== ENTRIES SHOWN ==
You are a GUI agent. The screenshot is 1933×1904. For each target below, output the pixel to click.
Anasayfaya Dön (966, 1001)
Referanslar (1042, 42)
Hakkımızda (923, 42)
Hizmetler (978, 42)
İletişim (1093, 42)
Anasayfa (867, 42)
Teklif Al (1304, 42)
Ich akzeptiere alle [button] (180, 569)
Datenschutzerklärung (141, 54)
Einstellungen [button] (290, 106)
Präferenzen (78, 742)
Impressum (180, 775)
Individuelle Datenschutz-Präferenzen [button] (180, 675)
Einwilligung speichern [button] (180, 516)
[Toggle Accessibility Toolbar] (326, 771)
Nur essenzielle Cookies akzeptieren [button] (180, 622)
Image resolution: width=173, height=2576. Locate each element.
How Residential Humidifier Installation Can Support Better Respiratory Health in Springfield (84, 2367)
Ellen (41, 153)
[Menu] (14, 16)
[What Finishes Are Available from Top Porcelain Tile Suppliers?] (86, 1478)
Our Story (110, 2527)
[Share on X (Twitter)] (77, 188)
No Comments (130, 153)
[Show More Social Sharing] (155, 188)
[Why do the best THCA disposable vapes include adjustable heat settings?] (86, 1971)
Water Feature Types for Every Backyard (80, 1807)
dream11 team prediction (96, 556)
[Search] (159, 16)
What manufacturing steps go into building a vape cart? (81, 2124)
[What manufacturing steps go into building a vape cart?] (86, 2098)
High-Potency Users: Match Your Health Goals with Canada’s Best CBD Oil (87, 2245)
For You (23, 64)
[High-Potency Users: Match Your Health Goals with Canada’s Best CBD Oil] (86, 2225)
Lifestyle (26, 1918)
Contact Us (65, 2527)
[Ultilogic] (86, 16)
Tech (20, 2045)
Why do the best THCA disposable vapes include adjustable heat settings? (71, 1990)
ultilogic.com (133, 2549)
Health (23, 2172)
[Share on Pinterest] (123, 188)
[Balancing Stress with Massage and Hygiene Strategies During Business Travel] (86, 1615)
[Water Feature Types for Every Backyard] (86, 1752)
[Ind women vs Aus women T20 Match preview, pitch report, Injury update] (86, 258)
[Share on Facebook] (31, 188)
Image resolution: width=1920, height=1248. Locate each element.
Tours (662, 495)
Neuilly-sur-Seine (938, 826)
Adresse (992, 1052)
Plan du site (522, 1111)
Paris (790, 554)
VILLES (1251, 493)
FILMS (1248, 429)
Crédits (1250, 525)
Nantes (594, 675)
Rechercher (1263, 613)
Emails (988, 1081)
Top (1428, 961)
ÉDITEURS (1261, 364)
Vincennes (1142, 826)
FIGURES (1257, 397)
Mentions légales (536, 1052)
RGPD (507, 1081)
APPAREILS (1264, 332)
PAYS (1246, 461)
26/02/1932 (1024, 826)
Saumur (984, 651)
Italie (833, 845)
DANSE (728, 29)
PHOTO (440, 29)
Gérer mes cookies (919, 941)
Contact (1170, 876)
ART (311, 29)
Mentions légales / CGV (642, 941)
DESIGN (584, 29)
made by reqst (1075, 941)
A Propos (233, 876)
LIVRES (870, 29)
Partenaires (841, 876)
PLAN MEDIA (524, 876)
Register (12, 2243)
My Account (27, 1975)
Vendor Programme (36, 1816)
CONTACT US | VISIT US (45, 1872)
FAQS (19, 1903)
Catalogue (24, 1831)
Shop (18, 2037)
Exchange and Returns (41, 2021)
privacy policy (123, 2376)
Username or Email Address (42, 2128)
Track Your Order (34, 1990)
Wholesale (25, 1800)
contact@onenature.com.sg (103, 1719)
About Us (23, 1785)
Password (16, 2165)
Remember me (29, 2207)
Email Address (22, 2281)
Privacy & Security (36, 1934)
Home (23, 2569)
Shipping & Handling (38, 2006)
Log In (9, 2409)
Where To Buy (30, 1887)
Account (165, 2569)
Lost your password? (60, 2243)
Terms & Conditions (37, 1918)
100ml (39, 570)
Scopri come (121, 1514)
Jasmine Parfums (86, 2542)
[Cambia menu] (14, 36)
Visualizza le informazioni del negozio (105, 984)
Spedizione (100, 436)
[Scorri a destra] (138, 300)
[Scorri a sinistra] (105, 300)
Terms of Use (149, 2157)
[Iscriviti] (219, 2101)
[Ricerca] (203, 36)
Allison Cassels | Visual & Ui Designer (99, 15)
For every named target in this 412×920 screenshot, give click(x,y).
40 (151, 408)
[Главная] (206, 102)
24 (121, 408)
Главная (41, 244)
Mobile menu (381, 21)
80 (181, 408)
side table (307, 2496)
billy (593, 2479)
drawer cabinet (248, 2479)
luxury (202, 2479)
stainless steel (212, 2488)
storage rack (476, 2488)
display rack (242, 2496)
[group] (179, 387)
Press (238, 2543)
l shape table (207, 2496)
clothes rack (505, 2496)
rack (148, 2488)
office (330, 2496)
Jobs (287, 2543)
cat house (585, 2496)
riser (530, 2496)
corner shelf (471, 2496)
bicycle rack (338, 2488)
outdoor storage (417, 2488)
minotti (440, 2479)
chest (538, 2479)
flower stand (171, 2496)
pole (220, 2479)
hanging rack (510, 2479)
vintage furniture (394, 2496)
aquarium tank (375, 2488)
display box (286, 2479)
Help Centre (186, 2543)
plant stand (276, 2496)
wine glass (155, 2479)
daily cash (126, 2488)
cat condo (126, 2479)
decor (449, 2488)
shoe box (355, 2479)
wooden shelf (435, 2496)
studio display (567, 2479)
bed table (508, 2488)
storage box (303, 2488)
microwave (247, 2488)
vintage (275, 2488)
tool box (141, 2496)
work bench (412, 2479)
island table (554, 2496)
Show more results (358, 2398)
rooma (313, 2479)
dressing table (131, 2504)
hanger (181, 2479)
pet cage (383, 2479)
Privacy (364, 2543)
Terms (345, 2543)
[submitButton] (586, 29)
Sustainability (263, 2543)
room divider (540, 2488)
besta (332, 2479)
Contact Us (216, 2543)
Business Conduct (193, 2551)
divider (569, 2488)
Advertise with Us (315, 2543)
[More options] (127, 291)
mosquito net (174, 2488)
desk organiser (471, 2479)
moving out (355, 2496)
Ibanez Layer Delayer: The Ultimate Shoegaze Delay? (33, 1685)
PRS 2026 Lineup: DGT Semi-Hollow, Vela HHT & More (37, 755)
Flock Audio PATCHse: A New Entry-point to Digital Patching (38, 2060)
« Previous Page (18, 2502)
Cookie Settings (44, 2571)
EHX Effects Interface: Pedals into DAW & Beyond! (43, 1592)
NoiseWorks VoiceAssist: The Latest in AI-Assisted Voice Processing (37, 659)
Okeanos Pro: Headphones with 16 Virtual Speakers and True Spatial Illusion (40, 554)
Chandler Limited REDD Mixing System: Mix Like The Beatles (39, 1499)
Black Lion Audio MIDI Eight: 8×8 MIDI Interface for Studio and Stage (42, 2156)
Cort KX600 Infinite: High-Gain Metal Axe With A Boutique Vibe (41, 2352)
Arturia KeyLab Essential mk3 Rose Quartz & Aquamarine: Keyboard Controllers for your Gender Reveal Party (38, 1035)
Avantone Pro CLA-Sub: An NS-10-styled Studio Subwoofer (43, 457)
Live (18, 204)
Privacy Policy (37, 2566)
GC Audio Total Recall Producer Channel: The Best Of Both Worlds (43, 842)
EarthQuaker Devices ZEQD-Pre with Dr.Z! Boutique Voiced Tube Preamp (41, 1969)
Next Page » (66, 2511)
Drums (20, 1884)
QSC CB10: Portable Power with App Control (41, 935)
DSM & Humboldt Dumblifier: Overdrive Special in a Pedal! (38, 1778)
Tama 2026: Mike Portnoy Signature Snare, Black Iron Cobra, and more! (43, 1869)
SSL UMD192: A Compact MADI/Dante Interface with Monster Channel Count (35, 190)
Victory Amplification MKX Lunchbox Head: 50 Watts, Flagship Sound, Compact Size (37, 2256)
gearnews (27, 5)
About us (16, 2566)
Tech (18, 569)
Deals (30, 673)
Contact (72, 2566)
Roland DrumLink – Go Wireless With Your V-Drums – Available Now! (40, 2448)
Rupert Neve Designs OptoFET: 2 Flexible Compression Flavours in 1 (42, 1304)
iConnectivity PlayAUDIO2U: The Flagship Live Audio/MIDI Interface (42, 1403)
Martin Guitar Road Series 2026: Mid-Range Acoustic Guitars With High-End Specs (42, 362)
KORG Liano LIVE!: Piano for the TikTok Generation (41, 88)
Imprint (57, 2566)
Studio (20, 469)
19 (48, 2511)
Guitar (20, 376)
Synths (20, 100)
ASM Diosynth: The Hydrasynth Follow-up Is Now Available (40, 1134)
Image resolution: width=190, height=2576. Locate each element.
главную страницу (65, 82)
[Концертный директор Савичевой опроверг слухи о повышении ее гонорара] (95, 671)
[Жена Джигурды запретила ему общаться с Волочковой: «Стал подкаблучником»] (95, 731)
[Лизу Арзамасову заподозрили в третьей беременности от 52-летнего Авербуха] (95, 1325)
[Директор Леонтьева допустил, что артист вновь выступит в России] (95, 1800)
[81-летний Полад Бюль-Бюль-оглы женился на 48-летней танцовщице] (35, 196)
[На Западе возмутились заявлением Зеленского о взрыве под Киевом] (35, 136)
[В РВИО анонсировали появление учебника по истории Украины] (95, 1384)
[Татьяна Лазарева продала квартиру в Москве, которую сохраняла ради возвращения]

== REQUIREMENT ==
Take the entries above and return only the lines from the one with "FIGURES (1257, 397)" to the one with "My Account (27, 1975)", both included, unchanged.

== SOLUTION TO THE EXERCISE ==
FIGURES (1257, 397)
Mentions légales (536, 1052)
RGPD (507, 1081)
APPAREILS (1264, 332)
PAYS (1246, 461)
26/02/1932 (1024, 826)
Saumur (984, 651)
Italie (833, 845)
DANSE (728, 29)
PHOTO (440, 29)
Gérer mes cookies (919, 941)
Contact (1170, 876)
ART (311, 29)
Mentions légales / CGV (642, 941)
DESIGN (584, 29)
made by reqst (1075, 941)
A Propos (233, 876)
LIVRES (870, 29)
Partenaires (841, 876)
PLAN MEDIA (524, 876)
Register (12, 2243)
My Account (27, 1975)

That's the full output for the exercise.